Earnings excluding one-time items were $2.04 a share in the quarter, the Indianapolis-based company said in a statement Wednesday morning. The result was lower than the $2.08 average of 19 analyst estimates compiled by Bloomberg.
WellPoint shares dropped more than 12 percent, or $7.41, to close at $54.01 on Wednesday, their lowest price since September 2010.
Net income fell 8.3 percent to $643.6 million, or $1.94 a share, from $701.6 million, or $1.89, a year earlier.
Revenue increased to $15.4 billion from $15.1 billion.
Full-year profit is expected to be $7.30 to $7.40 a share, the company said.

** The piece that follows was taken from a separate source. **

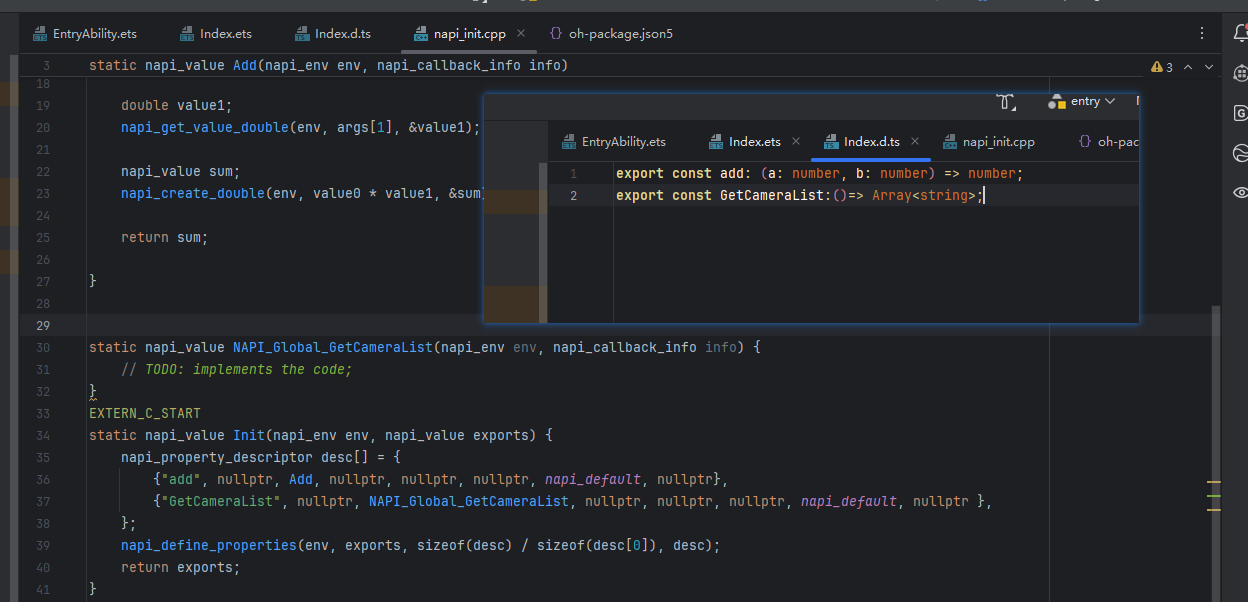Click the globe-like sidebar icon below Gradle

The lowered forecast will hurt “a stock that investors already dislike,” Thomas A. Carroll, a Stifel Nicolaus & Co. analyst in Baltimore, said in an e-mail. “There was lots of talk of medical trends rising and higher utilization. That will have sector-wide implications.”

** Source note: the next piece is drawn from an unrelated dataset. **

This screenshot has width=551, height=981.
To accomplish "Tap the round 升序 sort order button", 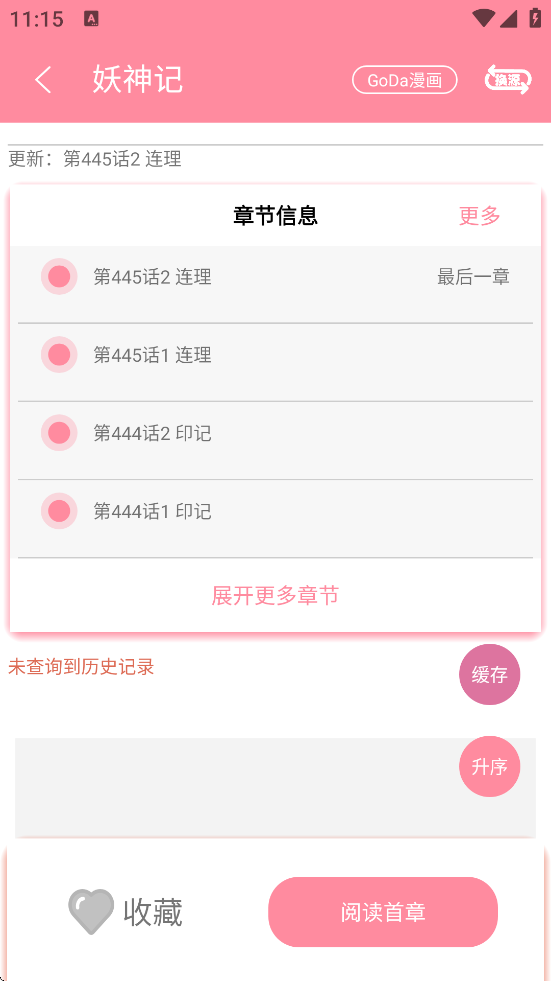I will click(490, 766).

WellPoint, along with its competitors, benefitted from lower medical costs last year, as Americans stayed away from the doctor amid unemployment rates that topped 9 percent. Those costs have stabilized this year, making it harder to increase profit, said Ana Gupte, a Sanford C. Bernstein & Co. analyst in New York.
“Cost trends have been flattening out as opposed to declining,” Gupte said in an interview before the announcement. “Last year, the whole industry had a really favorable tailwind, whereas this year, it’s been a different story.”

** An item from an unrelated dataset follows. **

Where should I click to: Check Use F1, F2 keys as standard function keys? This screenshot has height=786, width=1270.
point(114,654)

CEO Angela Braly has tried to add business ahead of President Obama’s health-care law, which is also expected to squeeze profits. The company said July 9 it would pay $4.9 billion for Medicaid insurer Amerigroup Corp. In June, it agreed to pay about $900 million for eyewear retailer 1-800 Contacts.
The company released results before the market opened. On Tuesday, shares of WellPoint, the nation's second-biggest health insurer, fell less than 1 percent to close at $61.42. Through Tuesday, the stock was down 7.3 percent for the year.
Analysts had estimated full-year profit of $7.76 a share on average.
Membership in WellPoint medical plans fell 2.3 percent, to 33.5 million, driven down by what Chief Financial Officer Wayne DeVeydt called “the competitive nature of certain markets” in Wednesday’s statement. The declines came in the insurer’s commercial accounts, where WellPoint raised fees for some policies. That eclipsed gains among government-backed Medicare and Medicaid plans.
“We are disappointed with the need to lower our guidance, but believe it is the right action to take, given the challenging market we see,” Braly said.
The insurer on June 15 said full-year profit was forecast to be at least $7.57 a share. The company also said that day that it would pay $90 million this year to settle a lawsuit over its decision to become a publicly traded company in 2001. That charge, along with costs from the 1-800 Contacts deal, are being taken this year, the company said in statements last month. The Amerigroup purchase is set to close next year.
UnitedHealth Group Inc., the biggest U.S. health insurer, announced earnings last week that beat analyst estimates, as enrollment climbed in Medicare plans for the elderly and Medicaid plans for the poor. The Minnesota-based insurer also raised its full-year profit forecast for 2012.